Ralph Waldo Emerson is not exactly my favorite guy. He will figure prominently in the book I've been (endlessly) researching as perhaps the person most responsible for much of today's New Age hairbrainism (I was going to claim first use of that last term, but google shows one other hit; damn). Looking for an image of the old... fellow, I found this 1950 archive photo. Of course, that's not when it was taken, as RWE himself was "archived" in 1882 in Sleepy Hollow Cemetery in Concord, Mass.
The foremost figure of the American Transcendentalist Movement, the poet, writer and philosopher Ralph Waldo Emerson began during the 1830's to lecture and promote his views, emphasizing man's unique spiritual place in nature. Condemned by the church for his liberal philosophy (especially in his 1840's journal "The Dial"), he helped signal the independence of American thought from European influence in his famous 1837 Harvard lecture.

from: Ralph Waldo Emerson
source: Archive Photos, January 1, 1950.
via: HighBeam Research

btw, the aforementioned famous lecture was on "The American Scholar," in which Emerson spoke of divers matters, including, and I quote "the sluggish and perverted mind of the multitude." Would that our Waldo had but lived to see the Internet!

Kiss & Make Up

You'd think these folks were old friends on a happy outing -- taking in the third race at Churchill Downs, say -- cheerful despite the bad weather. That is, unless you understood that Chelsea had been strategically placed between then, it being hoped that her charm and sunny disposition might prevent outright carnage and mayhem. It seems to have worked.
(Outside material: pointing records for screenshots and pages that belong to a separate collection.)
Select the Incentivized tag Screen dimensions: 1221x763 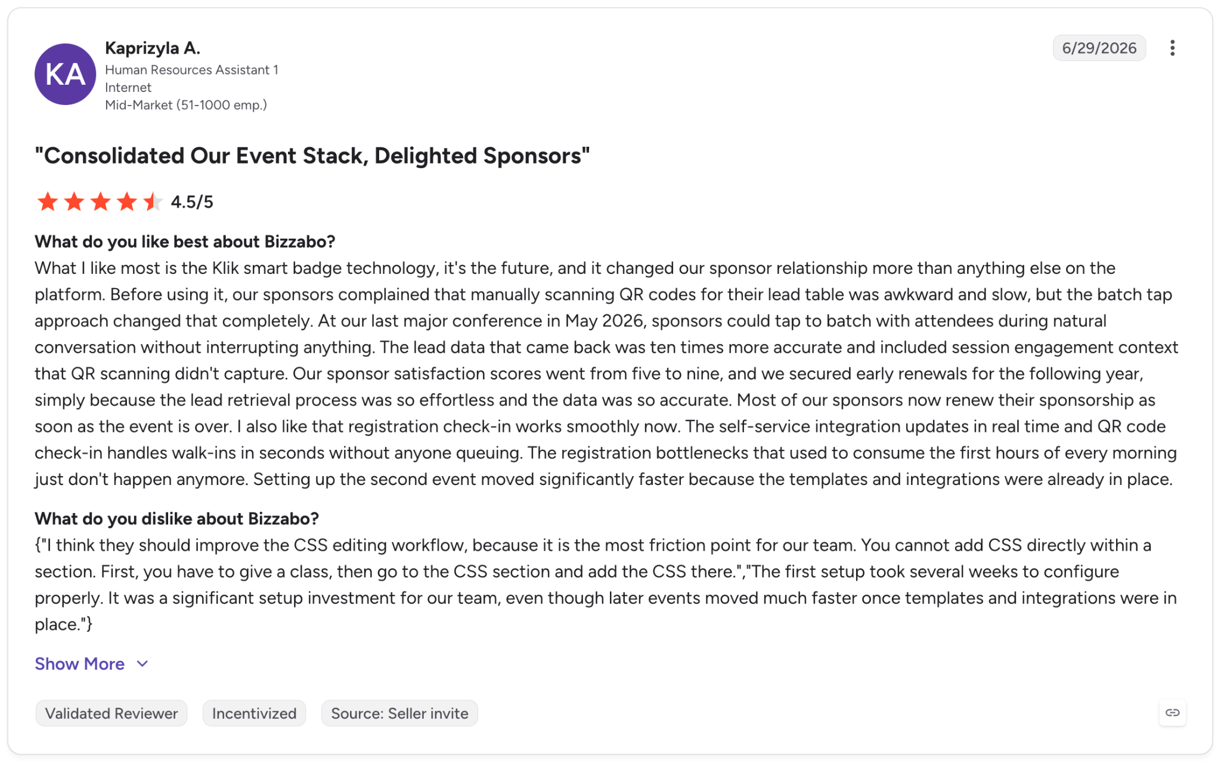point(254,713)
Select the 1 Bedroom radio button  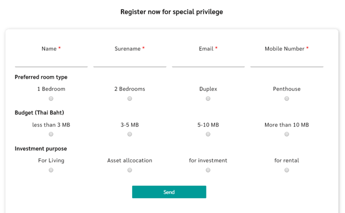point(51,98)
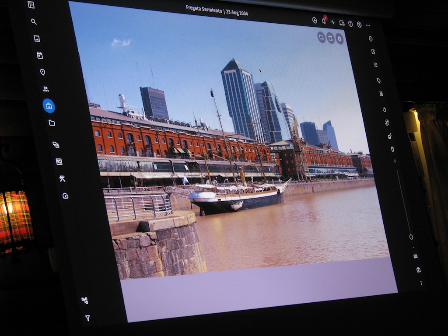This screenshot has height=336, width=448.
Task: Click the add plus circle in top bar
Action: (314, 20)
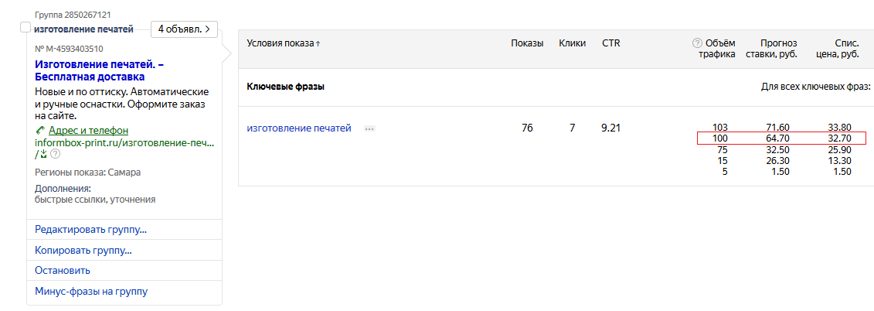This screenshot has height=311, width=874.
Task: Open the Адрес и телефон link
Action: point(88,131)
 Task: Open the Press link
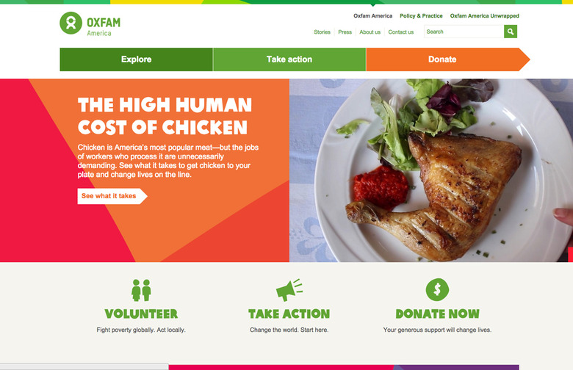point(345,32)
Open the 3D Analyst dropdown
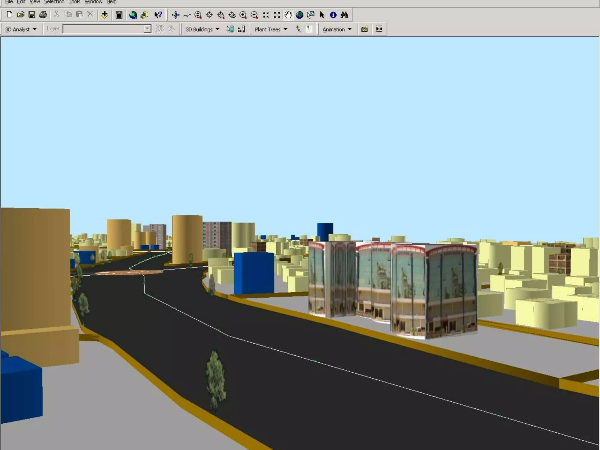Viewport: 600px width, 450px height. tap(21, 29)
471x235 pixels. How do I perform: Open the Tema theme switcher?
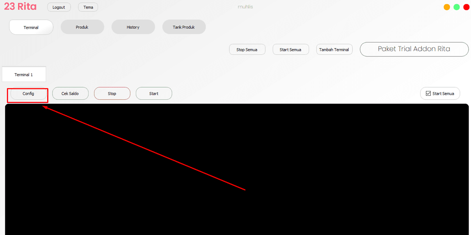88,7
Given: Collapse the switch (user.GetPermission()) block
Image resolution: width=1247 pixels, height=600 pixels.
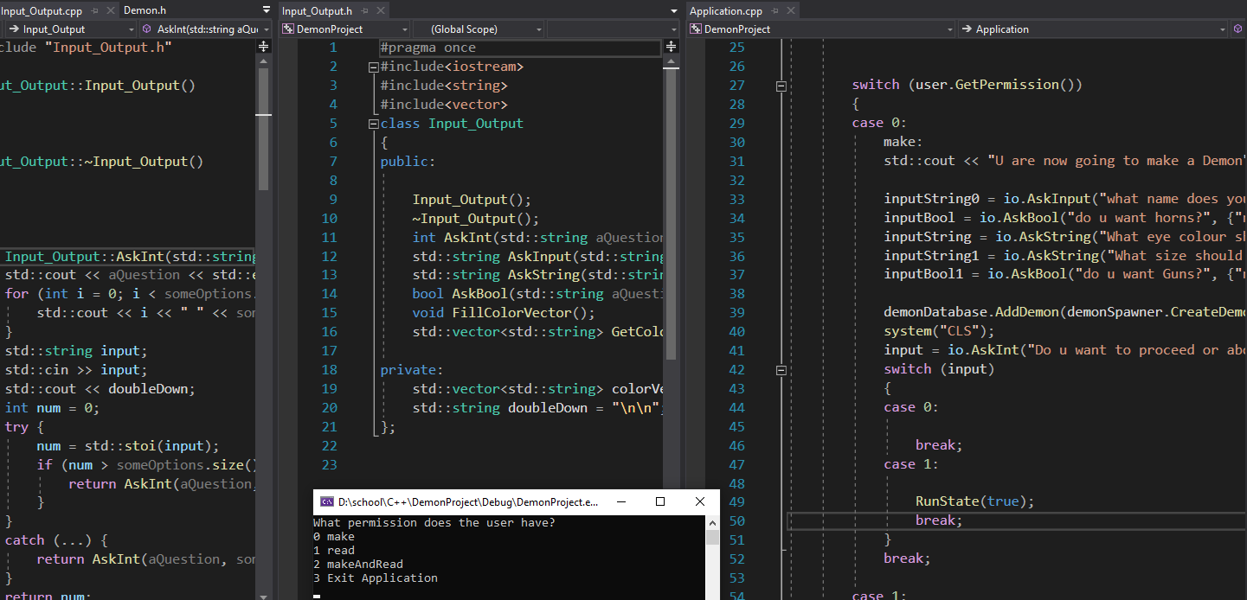Looking at the screenshot, I should coord(781,86).
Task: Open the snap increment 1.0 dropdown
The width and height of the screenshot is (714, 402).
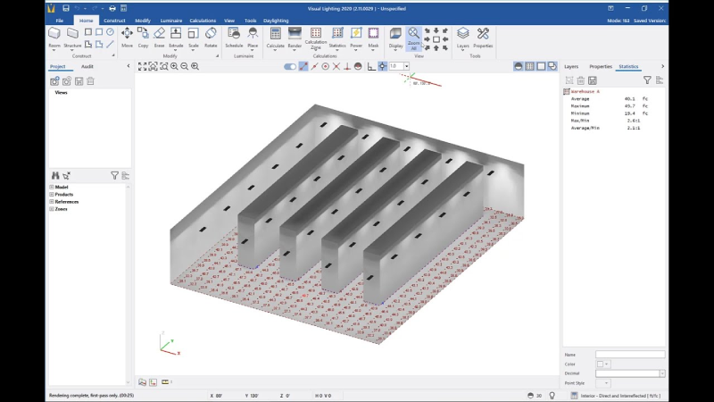Action: click(406, 66)
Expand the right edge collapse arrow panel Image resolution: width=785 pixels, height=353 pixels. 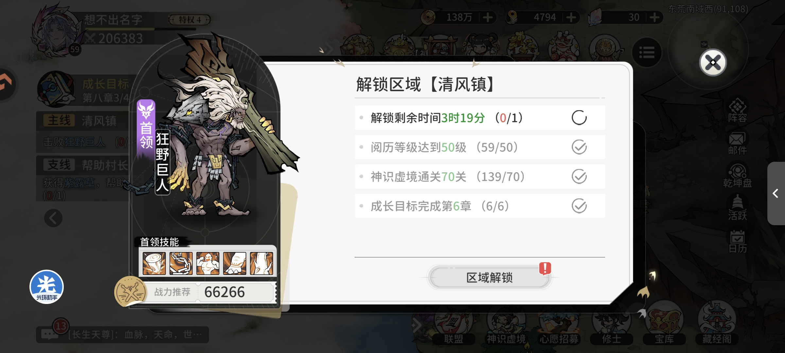tap(776, 193)
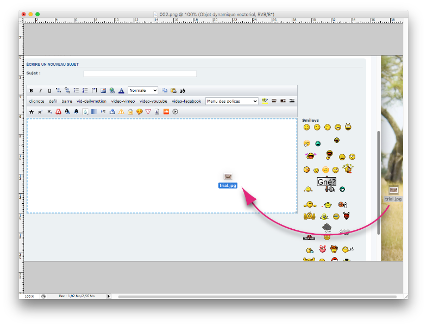Screen dimensions: 427x326
Task: Select the Gné? sign smiley
Action: [326, 182]
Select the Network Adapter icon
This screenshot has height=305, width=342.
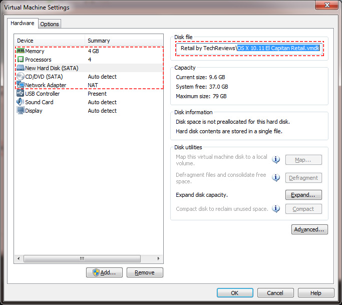tap(21, 85)
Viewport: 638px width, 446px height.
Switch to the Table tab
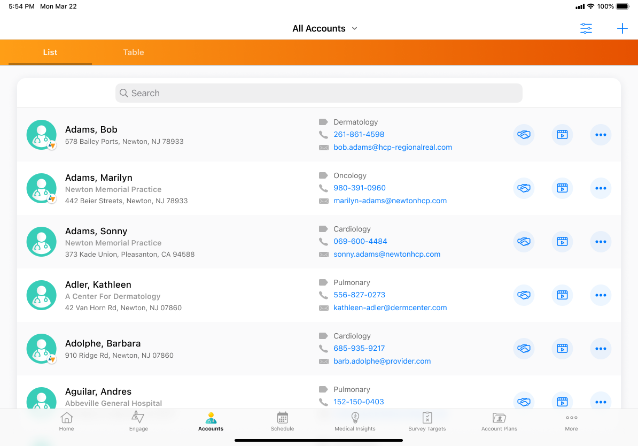click(x=134, y=52)
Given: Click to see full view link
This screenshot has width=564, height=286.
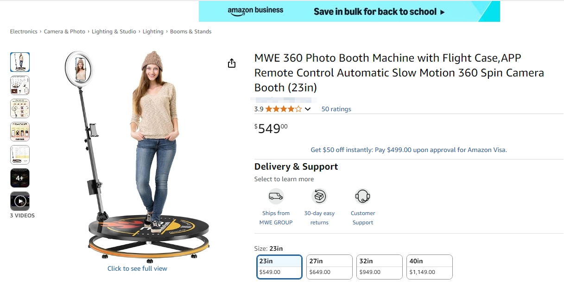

Former US president Bill Clinton (R) points something out to his wife Senator Hillary Clinton (2nd R) as their daughter Chelsea (C) and US President George W. Bush (2nd L) and First Lady Laura Bush look on during the opening ceremony of the William J. Clinton Presidential Center in Little Rock, Arkansas.

from: US-Clinton Library-Opening by Tim Sloan
source: Agence France Presse, November 18, 2004.
via: HighBeam Research

Meanwhile, back at the ranch (so to speak) 15 years ago...

President Ronald Reagan responds to applause in his honor as George W. Bush and Laura Bush (background), applaud during George Bush, Sr.'s swearing-in ceremony, January 20, 1989, in Washington, D.C.